(Word and element location data)
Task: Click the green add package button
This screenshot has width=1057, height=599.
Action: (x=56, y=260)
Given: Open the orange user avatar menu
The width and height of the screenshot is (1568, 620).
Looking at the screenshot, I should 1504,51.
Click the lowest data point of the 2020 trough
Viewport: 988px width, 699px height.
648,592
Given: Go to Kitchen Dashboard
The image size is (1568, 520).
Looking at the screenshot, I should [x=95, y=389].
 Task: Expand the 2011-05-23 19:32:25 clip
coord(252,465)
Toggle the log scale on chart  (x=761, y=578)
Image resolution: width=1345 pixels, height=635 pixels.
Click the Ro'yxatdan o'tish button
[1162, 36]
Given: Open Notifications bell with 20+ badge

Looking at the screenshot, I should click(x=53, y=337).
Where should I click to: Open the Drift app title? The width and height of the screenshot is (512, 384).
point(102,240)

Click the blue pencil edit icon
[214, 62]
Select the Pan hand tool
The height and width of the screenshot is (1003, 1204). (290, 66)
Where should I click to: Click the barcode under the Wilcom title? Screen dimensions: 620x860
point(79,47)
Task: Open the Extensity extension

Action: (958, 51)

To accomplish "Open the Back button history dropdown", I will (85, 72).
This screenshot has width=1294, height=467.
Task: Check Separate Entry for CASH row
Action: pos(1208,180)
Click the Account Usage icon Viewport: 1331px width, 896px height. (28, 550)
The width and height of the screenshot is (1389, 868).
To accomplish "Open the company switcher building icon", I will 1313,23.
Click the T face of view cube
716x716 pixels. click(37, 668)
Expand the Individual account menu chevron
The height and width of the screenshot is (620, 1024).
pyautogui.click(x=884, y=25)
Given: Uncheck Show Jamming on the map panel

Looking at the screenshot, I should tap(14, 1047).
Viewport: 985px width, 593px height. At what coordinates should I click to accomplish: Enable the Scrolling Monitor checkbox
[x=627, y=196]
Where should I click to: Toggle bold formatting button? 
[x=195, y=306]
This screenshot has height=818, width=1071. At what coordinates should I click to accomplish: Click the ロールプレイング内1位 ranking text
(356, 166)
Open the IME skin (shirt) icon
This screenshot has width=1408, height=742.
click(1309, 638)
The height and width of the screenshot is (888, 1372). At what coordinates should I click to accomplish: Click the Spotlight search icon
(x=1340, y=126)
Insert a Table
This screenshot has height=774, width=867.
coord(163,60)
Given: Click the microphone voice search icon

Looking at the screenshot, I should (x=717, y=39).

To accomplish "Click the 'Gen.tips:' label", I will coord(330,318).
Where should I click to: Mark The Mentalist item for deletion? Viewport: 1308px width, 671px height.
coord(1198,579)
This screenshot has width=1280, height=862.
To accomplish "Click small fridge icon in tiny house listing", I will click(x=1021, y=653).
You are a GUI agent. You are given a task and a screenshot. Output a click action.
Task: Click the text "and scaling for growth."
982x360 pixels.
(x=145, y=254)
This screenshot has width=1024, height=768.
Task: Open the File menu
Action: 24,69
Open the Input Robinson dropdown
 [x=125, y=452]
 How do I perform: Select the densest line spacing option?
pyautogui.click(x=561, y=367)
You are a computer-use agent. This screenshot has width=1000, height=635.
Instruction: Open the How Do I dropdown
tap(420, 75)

Problem requirements:
Rewrite the rows starting at the line with "Click the T face of view cube" and ending at the line with "[x=195, y=306]", changing "checkbox" to "tick box" and keeping everything else the same.

Written response:
Click the T face of view cube
716x716 pixels. click(37, 668)
Expand the Individual account menu chevron
The height and width of the screenshot is (620, 1024).
pyautogui.click(x=884, y=25)
Given: Uncheck Show Jamming on the map panel

Looking at the screenshot, I should tap(14, 1047).
Viewport: 985px width, 593px height. At what coordinates should I click to accomplish: Enable the Scrolling Monitor tick box
[x=627, y=196]
Where should I click to: Toggle bold formatting button? 
[x=195, y=306]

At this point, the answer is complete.